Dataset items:
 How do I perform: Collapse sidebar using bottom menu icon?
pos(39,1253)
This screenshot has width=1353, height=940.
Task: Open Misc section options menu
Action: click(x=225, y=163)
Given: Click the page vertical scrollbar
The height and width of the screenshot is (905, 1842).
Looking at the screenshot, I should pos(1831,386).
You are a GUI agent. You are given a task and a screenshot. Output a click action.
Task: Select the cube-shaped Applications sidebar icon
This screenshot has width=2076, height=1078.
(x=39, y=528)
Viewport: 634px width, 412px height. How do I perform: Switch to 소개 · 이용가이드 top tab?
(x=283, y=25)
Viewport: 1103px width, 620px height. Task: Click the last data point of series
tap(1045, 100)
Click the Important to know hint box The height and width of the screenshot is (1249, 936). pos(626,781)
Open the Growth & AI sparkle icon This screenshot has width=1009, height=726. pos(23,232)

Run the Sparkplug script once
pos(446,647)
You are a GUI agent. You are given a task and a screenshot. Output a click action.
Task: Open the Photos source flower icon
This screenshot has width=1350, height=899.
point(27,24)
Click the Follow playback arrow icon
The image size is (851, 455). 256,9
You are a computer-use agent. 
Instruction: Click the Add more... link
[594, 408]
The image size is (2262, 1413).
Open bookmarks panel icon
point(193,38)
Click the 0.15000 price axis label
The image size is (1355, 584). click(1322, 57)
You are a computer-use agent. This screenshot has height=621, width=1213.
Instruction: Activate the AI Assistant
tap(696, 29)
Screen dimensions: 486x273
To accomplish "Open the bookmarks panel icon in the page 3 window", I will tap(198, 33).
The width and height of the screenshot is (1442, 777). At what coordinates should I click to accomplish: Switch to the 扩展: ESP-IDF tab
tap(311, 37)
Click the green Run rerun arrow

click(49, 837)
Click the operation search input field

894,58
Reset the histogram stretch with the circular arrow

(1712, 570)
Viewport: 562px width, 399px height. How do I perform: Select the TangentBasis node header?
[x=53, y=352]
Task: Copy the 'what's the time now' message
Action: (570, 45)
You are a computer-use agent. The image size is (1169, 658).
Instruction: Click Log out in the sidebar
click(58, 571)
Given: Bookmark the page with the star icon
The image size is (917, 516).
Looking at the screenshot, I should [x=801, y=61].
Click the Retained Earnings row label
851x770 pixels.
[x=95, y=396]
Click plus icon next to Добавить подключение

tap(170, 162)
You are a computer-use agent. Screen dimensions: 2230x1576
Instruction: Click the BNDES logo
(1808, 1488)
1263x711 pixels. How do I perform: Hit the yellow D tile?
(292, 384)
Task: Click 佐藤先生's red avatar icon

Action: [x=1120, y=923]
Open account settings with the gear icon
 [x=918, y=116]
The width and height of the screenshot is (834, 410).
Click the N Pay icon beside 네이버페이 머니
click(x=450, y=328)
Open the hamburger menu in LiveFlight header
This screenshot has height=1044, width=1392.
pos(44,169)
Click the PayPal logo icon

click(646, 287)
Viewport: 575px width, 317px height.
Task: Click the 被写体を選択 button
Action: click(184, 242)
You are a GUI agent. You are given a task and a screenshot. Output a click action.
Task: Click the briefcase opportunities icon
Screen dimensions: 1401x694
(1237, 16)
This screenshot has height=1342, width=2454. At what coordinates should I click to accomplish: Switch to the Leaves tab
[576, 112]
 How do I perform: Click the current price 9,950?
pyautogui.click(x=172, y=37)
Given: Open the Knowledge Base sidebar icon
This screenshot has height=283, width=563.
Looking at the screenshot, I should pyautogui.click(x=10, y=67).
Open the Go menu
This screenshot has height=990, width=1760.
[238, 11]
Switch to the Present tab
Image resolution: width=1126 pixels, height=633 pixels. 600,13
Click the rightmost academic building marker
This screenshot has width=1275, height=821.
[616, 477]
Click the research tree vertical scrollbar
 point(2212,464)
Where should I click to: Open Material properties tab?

What to produce:
Each line of the data above needs to be returned exactly.

Completed task:
 How do I perform: Collapse sidebar using bottom menu icon?
pos(39,1253)
This screenshot has width=1353, height=940.
Task: Open Misc section options menu
Action: click(x=225, y=163)
Given: Click the page vertical scrollbar
The height and width of the screenshot is (905, 1842).
Looking at the screenshot, I should pos(1831,386).
You are a GUI agent. You are given a task and a screenshot. Output a click action.
Task: Select the cube-shaped Applications sidebar icon
This screenshot has width=2076, height=1078.
(x=39, y=528)
Viewport: 634px width, 412px height. How do I perform: Switch to 소개 · 이용가이드 top tab?
(x=283, y=25)
Viewport: 1103px width, 620px height. Task: Click the last data point of series
tap(1045, 100)
Click the Important to know hint box The height and width of the screenshot is (1249, 936). pos(626,781)
Open the Growth & AI sparkle icon This screenshot has width=1009, height=726. pos(23,232)

Run the Sparkplug script once
pos(446,647)
You are a GUI agent. You are given a task and a screenshot. Output a click action.
Task: Open the Photos source flower icon
This screenshot has width=1350, height=899.
point(27,24)
Click the Follow playback arrow icon
The image size is (851, 455). 256,9
You are a computer-use agent. 
Instruction: Click the Add more... link
[594, 408]
The image size is (2262, 1413).
Open bookmarks panel icon
point(193,38)
Click the 0.15000 price axis label
The image size is (1355, 584). click(1322, 57)
You are a computer-use agent. This screenshot has height=621, width=1213.
Instruction: Activate the AI Assistant
tap(696, 29)
Screen dimensions: 486x273
To accomplish "Open the bookmarks panel icon in the page 3 window", I will tap(198, 33).
The width and height of the screenshot is (1442, 777). At what coordinates should I click to accomplish: Switch to the 扩展: ESP-IDF tab
tap(311, 37)
Click the green Run rerun arrow

click(49, 837)
Click the operation search input field

894,58
Reset the histogram stretch with the circular arrow

(1712, 570)
Viewport: 562px width, 399px height. How do I perform: Select the TangentBasis node header?
[x=53, y=352]
Task: Copy the 'what's the time now' message
Action: (570, 45)
You are a computer-use agent. The image size is (1169, 658).
Instruction: Click Log out in the sidebar
click(58, 571)
Given: Bookmark the page with the star icon
The image size is (917, 516).
Looking at the screenshot, I should [x=801, y=61].
Click the Retained Earnings row label
851x770 pixels.
[x=95, y=396]
Click plus icon next to Добавить подключение

tap(170, 162)
You are a computer-use agent. Screen dimensions: 2230x1576
Instruction: Click the BNDES logo
(1808, 1488)
1263x711 pixels. How do I perform: Hit the yellow D tile?
(292, 384)
Task: Click 佐藤先生's red avatar icon

Action: [x=1120, y=923]
Open account settings with the gear icon
 [x=918, y=116]
The width and height of the screenshot is (834, 410).
Click the N Pay icon beside 네이버페이 머니
click(x=450, y=328)
Open the hamburger menu in LiveFlight header
This screenshot has height=1044, width=1392.
pos(44,169)
Click the PayPal logo icon

click(646, 287)
Viewport: 575px width, 317px height.
Task: Click the 被写体を選択 button
Action: click(184, 242)
You are a GUI agent. You are given a task and a screenshot. Output a click action.
Task: Click the briefcase opportunities icon
Screen dimensions: 1401x694
(1237, 16)
This screenshot has height=1342, width=2454. At what coordinates should I click to accomplish: Switch to the Leaves tab
[576, 112]
 How do I perform: Click the current price 9,950?
pyautogui.click(x=172, y=37)
Given: Open the Knowledge Base sidebar icon
This screenshot has height=283, width=563.
Looking at the screenshot, I should pyautogui.click(x=10, y=67).
Open the Go menu
This screenshot has height=990, width=1760.
[238, 11]
Switch to the Present tab
Image resolution: width=1126 pixels, height=633 pixels. 600,13
Click the rightmost academic building marker
This screenshot has width=1275, height=821.
[616, 477]
Click the research tree vertical scrollbar
 point(2212,464)
Where should I click to: Open Material properties tab?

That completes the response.